* Instructions for the task: Of all the entries below, retype only the lines from the one with "Enable Eliminación de" through the one with "532x399 pixels.", exactly as they appear.

Collected data:
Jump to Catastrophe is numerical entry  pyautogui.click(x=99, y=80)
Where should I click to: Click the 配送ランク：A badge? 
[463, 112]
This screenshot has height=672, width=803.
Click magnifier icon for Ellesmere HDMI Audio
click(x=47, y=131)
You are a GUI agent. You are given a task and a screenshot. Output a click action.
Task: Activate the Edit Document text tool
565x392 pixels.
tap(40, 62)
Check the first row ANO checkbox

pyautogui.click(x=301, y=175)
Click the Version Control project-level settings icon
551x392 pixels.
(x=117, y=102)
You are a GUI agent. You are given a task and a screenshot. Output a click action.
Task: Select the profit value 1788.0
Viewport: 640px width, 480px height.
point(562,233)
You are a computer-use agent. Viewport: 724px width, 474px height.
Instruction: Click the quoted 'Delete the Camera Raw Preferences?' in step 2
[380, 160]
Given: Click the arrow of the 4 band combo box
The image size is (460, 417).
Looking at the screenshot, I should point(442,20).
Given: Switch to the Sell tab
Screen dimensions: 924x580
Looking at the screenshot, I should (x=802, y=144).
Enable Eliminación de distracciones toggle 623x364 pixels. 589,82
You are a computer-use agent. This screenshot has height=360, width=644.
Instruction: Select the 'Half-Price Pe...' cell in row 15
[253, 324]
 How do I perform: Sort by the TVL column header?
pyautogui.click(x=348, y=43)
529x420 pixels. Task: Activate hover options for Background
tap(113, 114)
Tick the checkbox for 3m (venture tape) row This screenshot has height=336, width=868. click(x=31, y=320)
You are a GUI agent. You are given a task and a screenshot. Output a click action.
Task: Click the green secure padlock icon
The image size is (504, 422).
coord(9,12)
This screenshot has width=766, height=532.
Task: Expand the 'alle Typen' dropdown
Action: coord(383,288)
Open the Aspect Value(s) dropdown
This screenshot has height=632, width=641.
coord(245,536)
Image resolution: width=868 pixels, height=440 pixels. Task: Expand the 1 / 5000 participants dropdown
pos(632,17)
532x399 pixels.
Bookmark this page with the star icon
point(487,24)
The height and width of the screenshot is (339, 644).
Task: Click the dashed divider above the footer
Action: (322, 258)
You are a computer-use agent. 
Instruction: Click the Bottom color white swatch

* Solution:
Enable Eliminación de distracciones toggle 623x364 pixels. 589,82
You are a computer-use agent. This screenshot has height=360, width=644.
Instruction: Select the 'Half-Price Pe...' cell in row 15
[253, 324]
 How do I perform: Sort by the TVL column header?
pyautogui.click(x=348, y=43)
529x420 pixels. Task: Activate hover options for Background
tap(113, 114)
Tick the checkbox for 3m (venture tape) row This screenshot has height=336, width=868. click(x=31, y=320)
You are a GUI agent. You are given a task and a screenshot. Output a click action.
Task: Click the green secure padlock icon
The image size is (504, 422).
coord(9,12)
This screenshot has width=766, height=532.
Task: Expand the 'alle Typen' dropdown
Action: coord(383,288)
Open the Aspect Value(s) dropdown
This screenshot has height=632, width=641.
coord(245,536)
Image resolution: width=868 pixels, height=440 pixels. Task: Expand the 1 / 5000 participants dropdown
pos(632,17)
532x399 pixels.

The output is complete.